Como auditar recursos em múltiplos ambientes Microsoft utilizando serviços da AWS

Por Neuton Assis, Enterprise Solutions Architect, AWS WWCS

Efetuar auditoria dos mais diversos recursos de uma organização demanda esforço. O desafio aumenta quando tentamos centralizar esses registros de auditoria, buscando obter uma observabilidade e controles centralizados, visando sustentar as tomadas de decisão, sejam elas automatizadas ou manuais.

Nesta postagem, vamos apresentar como é possível utilizar os serviços da AWS para auditar importantes recursos em um ambiente híbrido de workloads Microsoft, centralizando o fluxo de entrada de eventos e aplicando processo de ETL para geração de logs padronizados. Os logs padronizados são enviados para um serviço de análise de dados, que permite a retenção pelo período desejado e a criação de dashboards personalizados, permitindo uma visão centralizada do ambiente.

Visão geral da solução

O cenário de ambiente auditado que será apresentado é composto por:

• Uma floresta do Active Directory representando o ambiente on-premises, com um controlador de domínio hospedado em uma instância do serviço Amazon EC2.
• AWS Managed AD, um serviço de diretório gerenciado da AWS para o Microsoft Active Directory.
• Amazon FSx para Windows File Server, um serviço de armazenamento de arquivos totalmente gerenciado da AWS, compatível com Windows File Server.

Visão da arquitetura

Passos que serão apresentados

Neste blog, iremos demonstrar os seguintes tópicos:

• Configuração do domínio on-premises do Active Directory
• Criação de uma instância do AWS Managed Microsoft AD
• Configuração do Amazon FSx
• Configuração do Amazon OpenSearch Service
• Configuração da coleta de eventos
• Criação de dashboard no Amazon OpenSearch Dashboards
• Conclusão

Pré-requisitos

Para criação deste ambiente, você precisará de:

• Uma conta ativa na nuvem da AWS
• Conhecimento técnico em administração do Active Directory
• Conexão de rede entre seu ambiente e a sua conta na nuvem AWS

Caso ainda não tenha uma conexão rede entre o ambiente on-premises e a rede virtual da sua conta na nuvem, veja como estabelecer uma conexão de VPN com sua conta na AWS, a fim de estabelecer uma conexão de rede entre os dois ambientes.
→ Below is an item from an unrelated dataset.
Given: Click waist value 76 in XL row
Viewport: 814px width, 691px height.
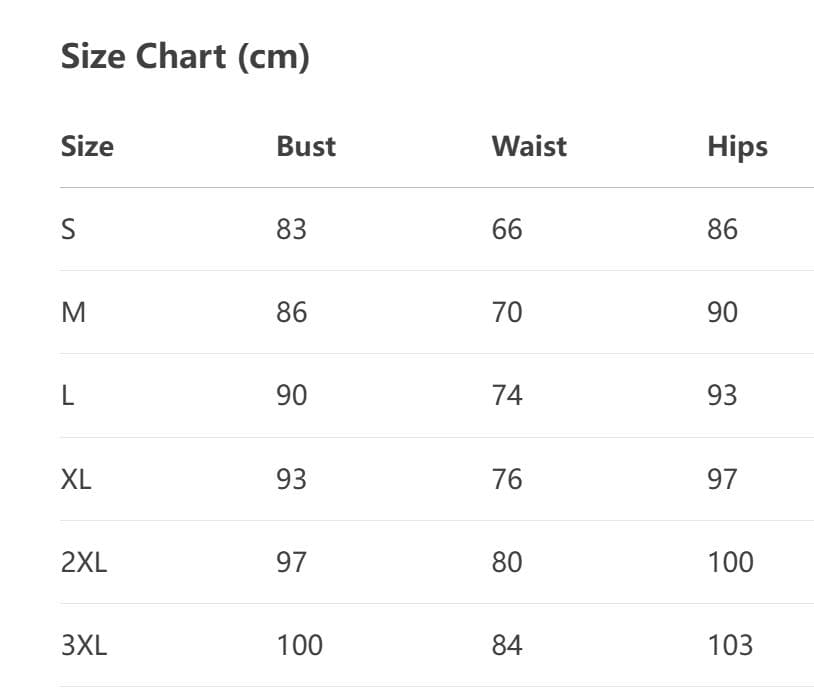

Configure o domínio on-premises do Active Directory

Para o cenário apresentado, é necessário que você tenha previamente o ambiente on-premises e também sua extensão híbrida na nuvem AWS, que é o controlador de domínio em uma Amazon EC2, que faz parte do domínio on-premises. Caso contrário, crie uma instância apropriada de Windows Server no serviço Amazon EC2, ingresse o servidor no domínio on-premises e promova-o em seguida a um controlador de domínio.

Adicionalmente, crie registros de resolução de nomes no Amazon Route 53 Resolver, a fim de tornar possível a comunicação via DNS entre os diferentes domínios que você decidir.

Será necessário também criar um Group Policy Object ou Objeto de Política de Grupo (GPO) com as configurações de auditoria requeridas e aplicar sobre os controladores de domínio (OU Domain Controllers). Desta forma, as políticas de segurança locais de cada controlador serão habilitadas conforme requerido e o servidor estará apto a gerar eventos de auditoria quando ações forem realizadas no serviço de diretório.

Crie uma GPO e habilite as categorias de evento relacionadas ao serviço de diretório e objetos que deseja gerenciar. Veja os detalhes sobre como planejar e implantar alterações nas configurações de auditoria, baseado nas orientações da Microsoft.

Veja os detalhes do propósito de cada item das categorias em Configurações de Política de Auditoria de Segurança Avançada.

Para esta demonstração, foram habilitadas as categorias mencionadas na imagem abaixo:

A árvore de objetos do AD possui uma configuração de auditoria específica, semelhante às configurações possíveis de serem realizadas em uma estrutura de pastas. Identifique e aplique as configurações de auditoria que melhor se aplica ao seu caso de uso.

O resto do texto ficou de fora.